Mai is a 2013 Indian Hindi-language film which marks the debut of veteran singer Asha Bhosle as a lead actress. The film is a family drama of how children abandon their ailing old parents. The film is also the debut directorial venture of Mahesh Kodiyal.

==Plot==
Mai, a widowed mother of four, is a 65-year-old woman with Alzheimer's disease who lives with her only son, Munna. When Munna gets an opportunity to move to USA for his job, he decides to admit Mai in an old age home. But Mai's eldest daughter Madhu objects to this. After the other two daughters also abandon Mai for various reasons, Madhu decides to bring Mai to her own home. Madhu's husband Subhash and teenage daughter Charu dislike this. After a series of events Madhu's family accepts Mai lovingly in their family but she dies.

==Cast==
- Asha Bhosle as Mai
- Padmini Kolhapure as Madhu, Mai's eldest daughter
- Ram Kapoor as Subhash Joshi, Mai's son-in-law, Madhu's husband, Charu's father
- Shivani Joshi as Charu, Madhu's daughter
- Kshitee Jog as Mai's second daughter
- Anupam Kher as the Doctor (Cameo role)

The film features veteran playback singer of India, Asha Bhosle, in the title role. Bhosle debuted through this film as an actress at the age of 79. Padmini Kolhapure, who is the real-life niece of Bhosle, played the role of her eldest daughter. Kolhapure, known for her roles in the films Insaaf Ka Tarazu (1980) and Prem Rog (1982), returned to films after a hiatus.

Bhosle dedicated the film to her mother, who was also lovingly called "Mai". About her acting experience she says that she did not find acting difficult but also states that this will be her "only experiment with acting".

==Music==
The songs of the film are penned by Manoj Tapadia and Sahil Sultanpuri.
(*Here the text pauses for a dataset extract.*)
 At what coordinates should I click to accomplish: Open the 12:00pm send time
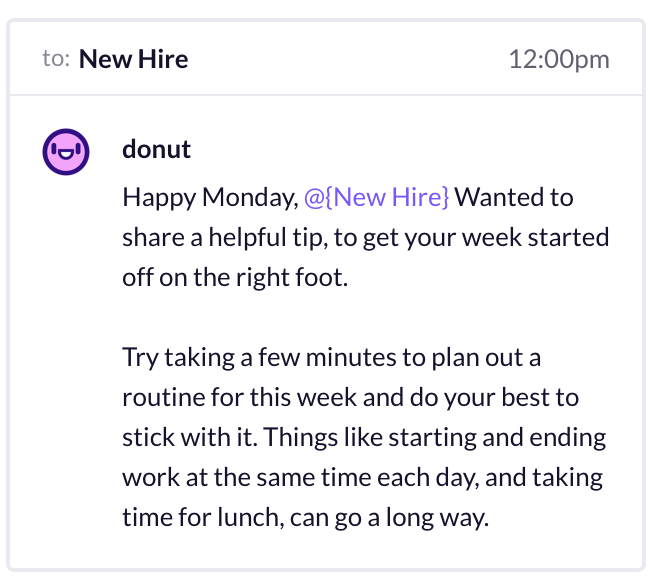559,59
The score is composed by music director Nithin R Shankar, who has previously composed music for the 2007 film Bombay to Goa. Sahil Sultanpuri brings his first song "Dhakku Makum", Tapadia has previously written songs of the films Manorama Six Feet Under and Cheeni Kum, both of 2007. The song "Dhakku Makum" features the popular Marathi traditional song "Yere Yere Pausa" which is sung by Zanai Bhosle, Asha Bhosle's granddaughter. The song is a rain dance sequence choreographed by Lollypop, known for the choreography of "Aati Kya Khandala" and was released at Lalbaugcha Ganpati on 19 September 2012 on the occasion of Ganesh Chaturthi. The complete music album was released on 22 January 2013 by Sachin Tendulkar.

| No. | Title | Lyrics | Singer(s) | Length |
|---|---|---|---|---|
| 1. | "Mai" | Manoj Tapadia | Asha Bhosle |  |
| 2. | "Chanda Ki Bindiya" | Manoj Tapadia | Asha Bhosle |  |
| 3. | "Dhakku Makum" | Sahil Sultanpuri | Amit Kumar, Zanai Bhosle |  |
| 4. | "Loag Yahaan" | Manoj Tapadia | Sukhwinder Singh |  |
| 5. | "Learn To Adjust" | Manoj Tapadia | Arjun Kanungo, Payal Dev |  |

==Reception==

The film released for audiences on 1 February 2013 with a grand premier on the previous night at Cinemax, Versova. The premier was attended by notable personalities of Bollywood like Amitabh Bachchan, Shatrughan Sinha, Sridevi, Tanuja, and more.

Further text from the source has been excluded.